## ResonanceNet: Decentralized AI Training via Proof-of-Training Blockchain - Technical Deep-Dive for YouTube Creators
Executive Technical Summary
ResonanceNet introduces a novel approach to AI model training by leveraging a decentralized blockchain. This experimental Layer 1 blockchain employs a Proof-of-Training (PoT) consensus mechanism, where "miners" compete to improve a shared neural network model's validation loss. Each block contains a verifiable model checkpoint, effectively accumulating training progress on the blockchain. The key shift lies in distributing AI model training and inference, moving away from centralized API-driven services. For YouTube creators, this signals a potential future where AI-powered content creation tools could be trained and distributed in a decentralized manner, impacting content generation, moderation, and potentially rights management. The immediate weight is moderate, as the technology is nascent, but the long-term implications for decentralized content creation are significant. The potential for AI models to be trained on creator-sourced data and then deployed for content generation, moderation, and rights management presents a paradigm shift from current centralized AI services.
Structural Deep-Dive
Proof-of-Training (PoT) Mechanism
ResonanceNet's core innovation is its Proof-of-Training (PoT) consensus. Instead of traditional hashing, miners train a MinGRU neural network. A block is considered valid only if the new model checkpoint improves the validation loss compared to the previous block. This ensures that every block contributes to the model's intelligence.
Verifiable Model Checkpoints
Each block includes a Keccak-256d hash of the model checkpoint. This allows any node in the network to independently verify the training progress and the integrity of the model. This is crucial for ensuring trust and transparency in the decentralized training process.
Continuous Model Growth
The network autonomously adjusts the model's architecture (layers, dimensions) at predetermined block heights. This allows the model to evolve and improve its capabilities over time without centralized intervention.
UTXO Expiry
To prevent state bloat, ResonanceNet implements a UTXO expiry mechanism. Coins expire if the network's validation loss improves by 10x from their creation point. Expired funds are returned to mining rewards. Sending coins to oneself resets the timer, allowing for continued use of the UTXO.
Architecture and Layering
ResonanceNet employs a strict layered architecture (L0-L7) to maintain modularity and separation of concerns. Each layer depends only on lower layers, ensuring stability and maintainability.

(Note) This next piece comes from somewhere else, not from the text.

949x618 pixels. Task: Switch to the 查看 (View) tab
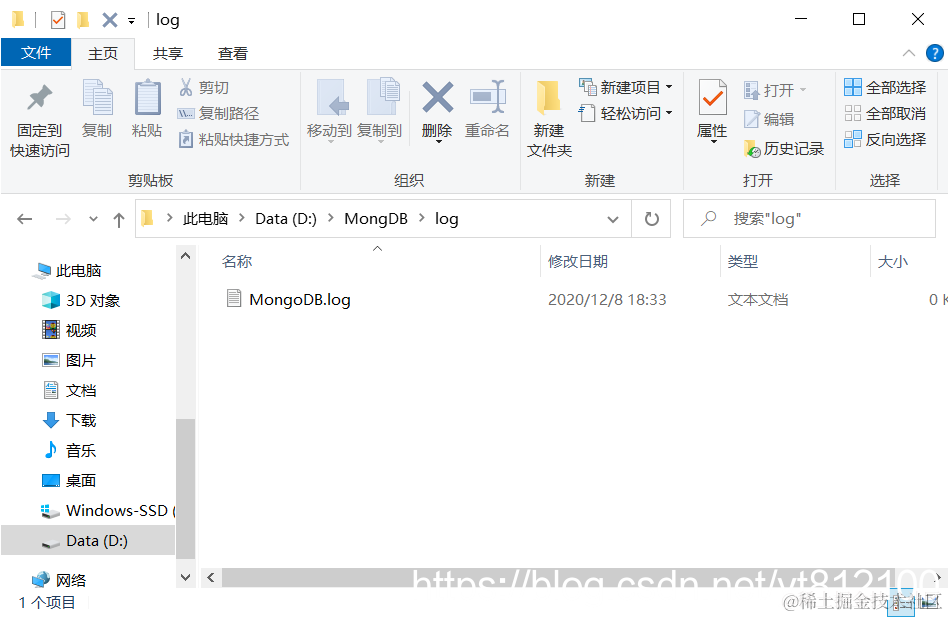point(232,53)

- L0 (rnet_util): Logging, filesystem, hex encoding, serialization.
- L1 (rnet_crypto): Keccak-256d, Ed25519, BIP32/39 HD keys, AES-256, ChaCha20.
- L2 (rnet_primitives, rnet_script, rnet_consensus): Blocks, transactions, script interpreter, consensus rules.

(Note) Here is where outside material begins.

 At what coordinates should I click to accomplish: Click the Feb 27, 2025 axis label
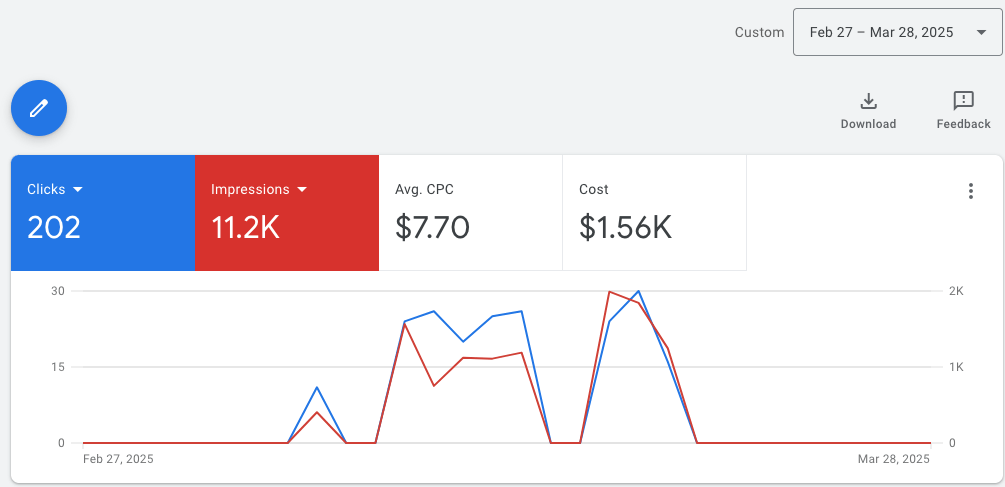click(119, 459)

- L3 (rnet_chain, rnet_mempool): UTXO set with expiry tracking, skip-list indexed mempool.
- L4 (rnet_training, rnet_wallet): MinGRU training loop, HD wallet with coin selection.
- L5 (rnet_net, rnet_rpc, rnet_miner): P2P networking, JSON-RPC server, PoT mining coordinator.
- L6 (rnet_node, rnet_interfaces): Node lifecycle, interface abstractions.
- L7 (rnet_gpu, rnet_inference, rnet_lightning): GPU backends, model inference, payment channels.